In the listing that follows, the range to quote begins at the line that has "Show re-entered password with eye icon" and ends after the line that has "This screenshot has width=1372, height=882."; quote it verbatim and add nothing.

RECORDS FOR THE TASK

%%

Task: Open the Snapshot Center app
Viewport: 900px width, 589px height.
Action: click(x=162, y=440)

%%
%%

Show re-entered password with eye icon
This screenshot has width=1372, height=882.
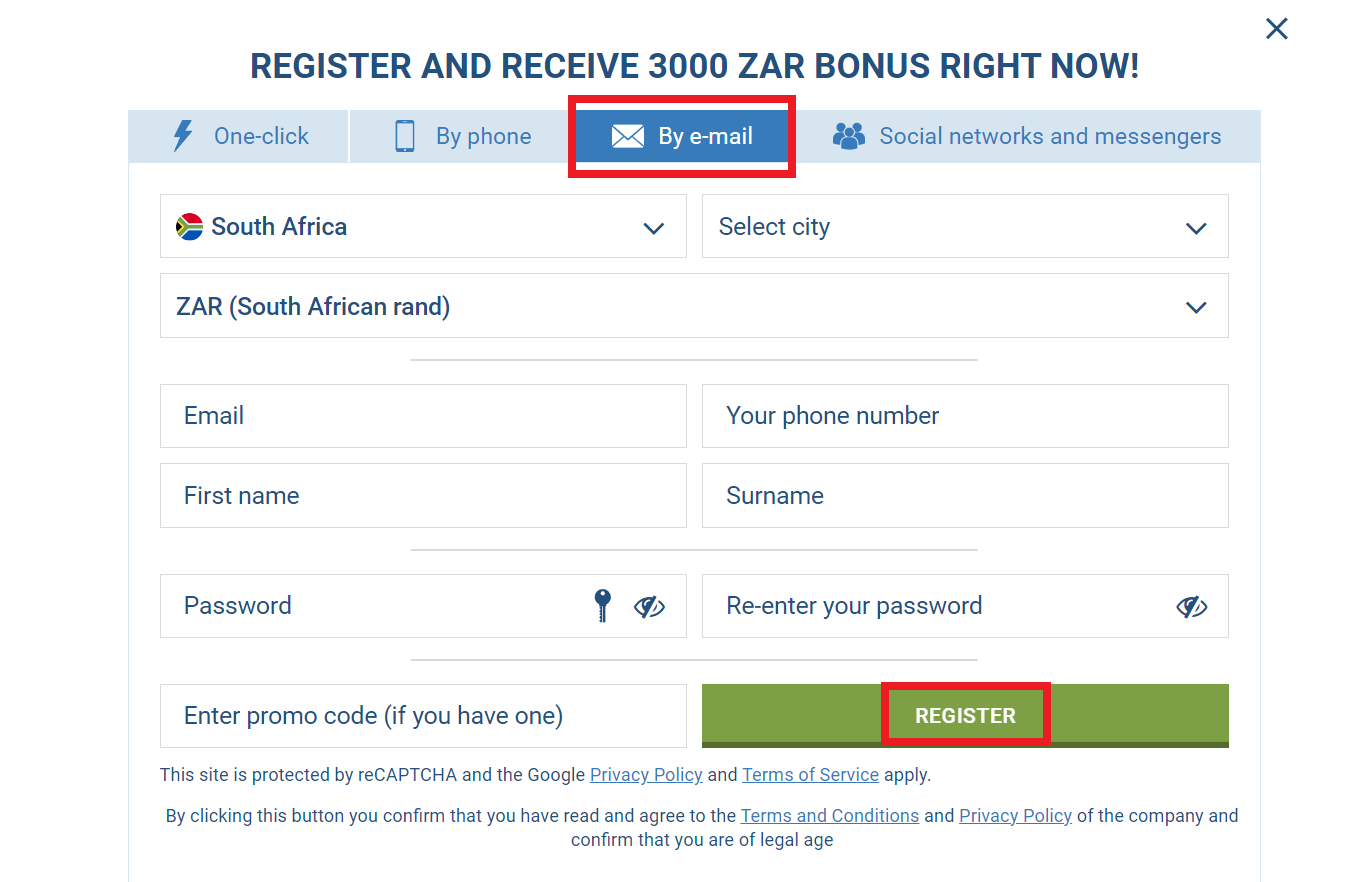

%%

WRITTEN RESPONSE
Show re-entered password with eye icon
This screenshot has width=1372, height=882.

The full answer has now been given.